Closer to the beginning of the R&D path for an immunotherapy however, in some cases rapid issuance of a patent can be desirable. In the case of an early-stage start-up company or a university developing methods and compositions for early proof-of-concept studies, for example, the added value of an issued patent over a less-certain pending application can be significant both as a bedrock IP asset, and as a lure to potential investors.
The ability to exclude competitors can also be of significant strategic value in earlier R&D phases. Especially in a rapidly-moving field like immunotherapy where new approaches and new competitors rise and fall quickly, having the relative certainty of an issued patent can help establish boundaries around a group of product leads early on, helping to mitigate potential conflicts with competing technologies that might come a little too close to one’s own.
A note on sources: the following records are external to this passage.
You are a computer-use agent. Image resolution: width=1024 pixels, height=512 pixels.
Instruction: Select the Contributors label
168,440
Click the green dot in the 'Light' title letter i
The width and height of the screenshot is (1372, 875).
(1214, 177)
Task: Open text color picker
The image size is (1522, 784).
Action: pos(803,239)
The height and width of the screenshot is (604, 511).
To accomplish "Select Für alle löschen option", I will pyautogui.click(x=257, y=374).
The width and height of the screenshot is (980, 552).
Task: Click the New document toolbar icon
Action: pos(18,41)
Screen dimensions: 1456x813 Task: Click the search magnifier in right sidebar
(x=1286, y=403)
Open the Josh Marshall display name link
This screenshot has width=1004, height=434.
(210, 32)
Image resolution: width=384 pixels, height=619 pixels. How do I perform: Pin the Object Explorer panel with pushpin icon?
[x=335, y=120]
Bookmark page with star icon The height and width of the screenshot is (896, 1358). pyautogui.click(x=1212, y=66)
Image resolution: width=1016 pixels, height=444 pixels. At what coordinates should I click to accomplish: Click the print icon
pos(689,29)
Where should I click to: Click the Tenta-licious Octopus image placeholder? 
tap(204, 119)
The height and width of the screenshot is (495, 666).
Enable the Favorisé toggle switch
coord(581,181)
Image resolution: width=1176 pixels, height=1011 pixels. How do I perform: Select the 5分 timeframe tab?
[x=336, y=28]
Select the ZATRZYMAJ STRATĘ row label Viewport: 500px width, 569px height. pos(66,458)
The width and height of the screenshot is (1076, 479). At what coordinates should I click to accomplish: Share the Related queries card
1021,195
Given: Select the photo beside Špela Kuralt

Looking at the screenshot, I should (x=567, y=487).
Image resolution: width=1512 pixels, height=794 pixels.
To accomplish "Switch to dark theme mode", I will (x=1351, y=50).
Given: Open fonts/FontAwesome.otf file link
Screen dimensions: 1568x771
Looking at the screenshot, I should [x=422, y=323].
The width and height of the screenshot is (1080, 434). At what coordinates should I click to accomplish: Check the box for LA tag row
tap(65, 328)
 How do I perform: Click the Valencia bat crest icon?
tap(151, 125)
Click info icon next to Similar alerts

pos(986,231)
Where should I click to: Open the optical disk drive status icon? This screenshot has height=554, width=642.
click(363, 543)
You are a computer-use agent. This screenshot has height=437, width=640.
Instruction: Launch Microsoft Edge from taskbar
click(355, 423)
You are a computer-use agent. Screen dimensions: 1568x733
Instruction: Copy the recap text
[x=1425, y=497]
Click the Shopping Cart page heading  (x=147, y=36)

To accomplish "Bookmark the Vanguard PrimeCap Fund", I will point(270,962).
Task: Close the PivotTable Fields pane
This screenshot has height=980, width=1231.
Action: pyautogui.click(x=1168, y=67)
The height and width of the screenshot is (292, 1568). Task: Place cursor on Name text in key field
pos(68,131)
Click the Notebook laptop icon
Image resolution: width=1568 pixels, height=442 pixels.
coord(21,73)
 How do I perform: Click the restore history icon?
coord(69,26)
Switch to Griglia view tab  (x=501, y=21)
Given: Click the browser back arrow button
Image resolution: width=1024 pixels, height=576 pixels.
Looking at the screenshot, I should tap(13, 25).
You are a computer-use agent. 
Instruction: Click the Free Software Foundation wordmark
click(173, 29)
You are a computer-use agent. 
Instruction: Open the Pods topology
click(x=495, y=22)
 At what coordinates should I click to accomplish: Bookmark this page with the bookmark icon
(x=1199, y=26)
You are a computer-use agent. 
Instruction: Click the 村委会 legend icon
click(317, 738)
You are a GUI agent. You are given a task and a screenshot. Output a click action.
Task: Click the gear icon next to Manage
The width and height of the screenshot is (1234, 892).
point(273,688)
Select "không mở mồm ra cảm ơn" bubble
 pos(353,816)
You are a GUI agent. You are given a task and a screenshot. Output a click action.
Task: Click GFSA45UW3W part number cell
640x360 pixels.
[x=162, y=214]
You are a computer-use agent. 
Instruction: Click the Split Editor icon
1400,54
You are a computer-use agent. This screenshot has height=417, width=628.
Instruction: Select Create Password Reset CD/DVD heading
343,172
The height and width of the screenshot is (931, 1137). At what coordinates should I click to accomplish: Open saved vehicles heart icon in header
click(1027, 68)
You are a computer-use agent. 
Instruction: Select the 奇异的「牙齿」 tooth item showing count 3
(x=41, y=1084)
While patents more specifically geared toward a product may be better positioned to make use of any potential PTA, and thus may not be good candidates for accelerated review, the chance to rapidly obtain broad coverage over what is, in essence, a core research space, can provide some valuable breathing room leading up to proof-of-concept studies. The use of a rapidly granted patent to “stake a claim” to a therapeutic approach early in development can thus be an important part of a broader IP strategy covering the full lifecycle of a therapy.
No process is perfect, and for developers of cancer immunotherapies, “Patents 4 Patients” will not always be the ideal approach to growing an IP portfolio. However, by carefully weighing the benefits of rapid issuance vs. the drawbacks of fast prosecution, this pilot program, at least for the coming year, provides innovators in the immuno-oncology space with another tool to develop effective patent strategies and attract investment dollars needed to move their innovation into the clinic.